05/23/2026
April 21, 1927. Arkansas City, AR. 1:00am. The Mississippi River levee system failed in 145 places. 27,000 square miles underwater. 500+ people died. 700,000 homeless. It was the most destructive river flood in U.S. history. At 12:30am the levee at Mound Landing, MS started to go. It was 20 miles upriver from Arkansas City. If it broke, a 20-foot wall of water would hit at 2:00am.
At the Arkansas City Western Union was the night messenger boy, 14-year-old William “Billy” Ray Thornton. He was 4’8”, 75 pounds. His job: deliver telegrams on his bicycle. At 12:45am a call came in from Greenville: “Mound Landing levee crevassed. 20 feet. Going to Arkansas City. Run.” The operator wrote it down and fainted. She was 8 months pregnant.
Billy took the telegram. No phone system. No siren. He ran to his bike. The tires were flat. He ran. He went door to door on the low side of town. He banged on doors: “Levee broke! 20 feet! Get to the school! Run!” He kicked doors. He threw rocks at windows. He ran 3 miles in 35 minutes.
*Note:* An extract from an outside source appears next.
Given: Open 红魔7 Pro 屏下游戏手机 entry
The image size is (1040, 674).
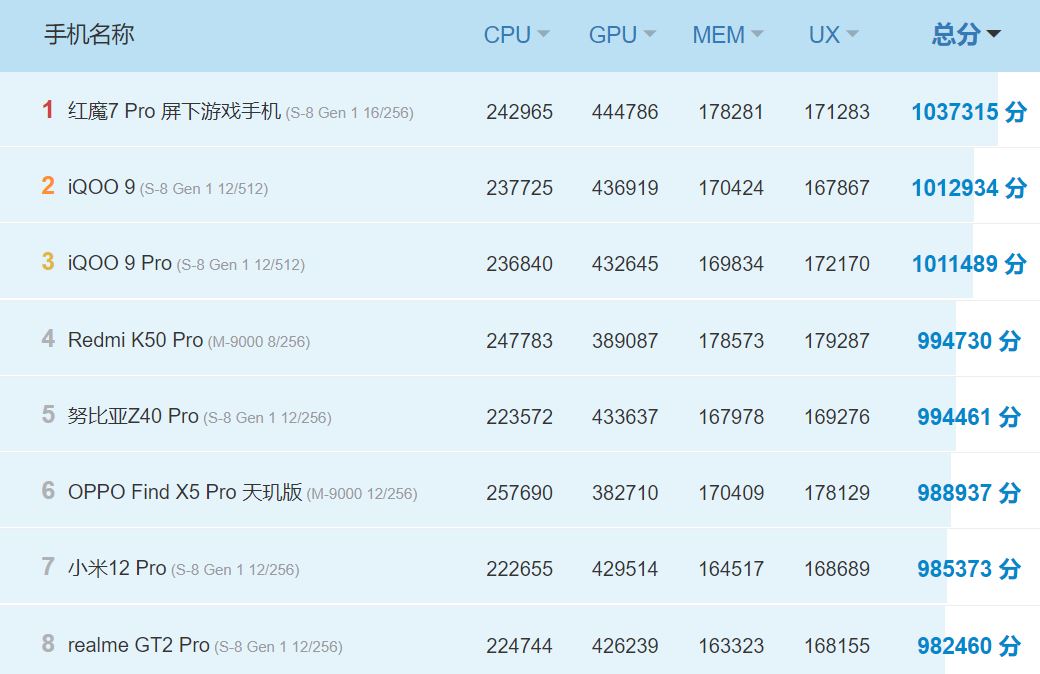Looking at the screenshot, I should pyautogui.click(x=174, y=111).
At 1:30am he got to the Black part of town — the lowest part. The sheriff wouldn’t warn them. Billy did. He banged on every door in “The Bottom.” He got to the last house at 1:55am. It was his own. He got his mama and 3 sisters and ran for the schoolhouse on the high ground.
At 2:07am the water hit. 20 feet high. It moved boxcars like toys. Arkansas City was underwater to the eaves. 2,000 people were in the schoolhouse. 300+ would have died in The Bottom. Billy had pneumonia for 2 months from being in the water.
The town gave him a new bike. The Red Cross gave him a medal. He died in 1989. The schoolhouse has a plaque. It doesn’t mention the sheriff. It says: “Billy Ray Thornton — He ran.”